Dataset entries below:

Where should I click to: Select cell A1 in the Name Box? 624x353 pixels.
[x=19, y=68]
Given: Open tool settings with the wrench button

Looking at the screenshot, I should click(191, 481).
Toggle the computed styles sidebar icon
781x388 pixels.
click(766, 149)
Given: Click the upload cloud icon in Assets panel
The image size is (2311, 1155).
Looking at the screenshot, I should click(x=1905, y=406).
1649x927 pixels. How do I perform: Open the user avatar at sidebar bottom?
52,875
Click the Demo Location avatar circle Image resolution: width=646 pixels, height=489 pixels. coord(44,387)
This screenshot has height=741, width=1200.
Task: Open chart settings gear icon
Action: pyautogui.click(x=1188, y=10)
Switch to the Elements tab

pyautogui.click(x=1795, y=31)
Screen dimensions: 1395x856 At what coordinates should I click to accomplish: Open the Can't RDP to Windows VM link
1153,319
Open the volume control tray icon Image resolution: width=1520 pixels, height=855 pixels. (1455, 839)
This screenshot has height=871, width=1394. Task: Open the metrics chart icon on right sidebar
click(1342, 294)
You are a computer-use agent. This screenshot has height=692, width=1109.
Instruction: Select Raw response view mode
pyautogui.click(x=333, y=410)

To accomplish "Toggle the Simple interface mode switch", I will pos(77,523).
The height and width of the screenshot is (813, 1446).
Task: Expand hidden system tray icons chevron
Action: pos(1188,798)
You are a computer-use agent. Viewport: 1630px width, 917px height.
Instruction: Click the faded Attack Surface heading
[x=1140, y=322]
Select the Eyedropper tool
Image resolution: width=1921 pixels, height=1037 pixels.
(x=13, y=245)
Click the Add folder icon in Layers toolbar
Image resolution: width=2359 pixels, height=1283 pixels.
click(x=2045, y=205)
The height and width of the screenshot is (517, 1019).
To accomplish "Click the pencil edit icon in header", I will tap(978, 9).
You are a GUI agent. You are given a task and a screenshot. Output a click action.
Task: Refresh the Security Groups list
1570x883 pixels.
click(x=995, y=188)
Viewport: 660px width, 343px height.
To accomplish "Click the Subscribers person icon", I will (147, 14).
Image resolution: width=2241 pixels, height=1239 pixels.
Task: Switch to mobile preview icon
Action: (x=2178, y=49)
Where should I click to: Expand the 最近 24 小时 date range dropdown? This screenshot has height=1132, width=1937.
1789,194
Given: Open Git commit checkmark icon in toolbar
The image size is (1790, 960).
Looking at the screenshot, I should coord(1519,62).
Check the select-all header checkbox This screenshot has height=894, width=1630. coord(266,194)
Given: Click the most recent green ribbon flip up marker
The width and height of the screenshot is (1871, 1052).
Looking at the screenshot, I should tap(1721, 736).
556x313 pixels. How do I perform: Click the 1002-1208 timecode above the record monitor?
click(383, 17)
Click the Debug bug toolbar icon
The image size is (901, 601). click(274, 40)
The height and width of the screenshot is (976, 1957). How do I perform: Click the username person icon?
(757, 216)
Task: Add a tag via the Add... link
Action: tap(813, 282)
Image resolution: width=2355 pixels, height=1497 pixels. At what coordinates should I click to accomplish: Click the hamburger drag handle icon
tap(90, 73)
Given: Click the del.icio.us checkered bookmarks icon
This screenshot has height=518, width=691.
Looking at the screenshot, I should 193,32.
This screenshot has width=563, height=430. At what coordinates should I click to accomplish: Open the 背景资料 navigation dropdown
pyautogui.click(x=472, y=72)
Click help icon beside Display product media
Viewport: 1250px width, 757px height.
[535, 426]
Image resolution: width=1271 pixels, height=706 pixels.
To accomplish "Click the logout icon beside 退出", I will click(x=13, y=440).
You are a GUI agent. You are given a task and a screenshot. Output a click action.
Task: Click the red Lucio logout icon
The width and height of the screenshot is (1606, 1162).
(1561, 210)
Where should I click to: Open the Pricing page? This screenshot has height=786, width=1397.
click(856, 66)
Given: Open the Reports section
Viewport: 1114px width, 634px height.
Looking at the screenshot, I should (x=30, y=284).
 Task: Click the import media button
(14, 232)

End of Dataset entries.

Set down, exactly and in full, the lines from the one containing "Given: Open the Reports section" through the end of the entries; no other line belongs.

• _Task result_
Given: Open the Reports section
Viewport: 1114px width, 634px height.
Looking at the screenshot, I should (x=30, y=284).
 Task: Click the import media button
(14, 232)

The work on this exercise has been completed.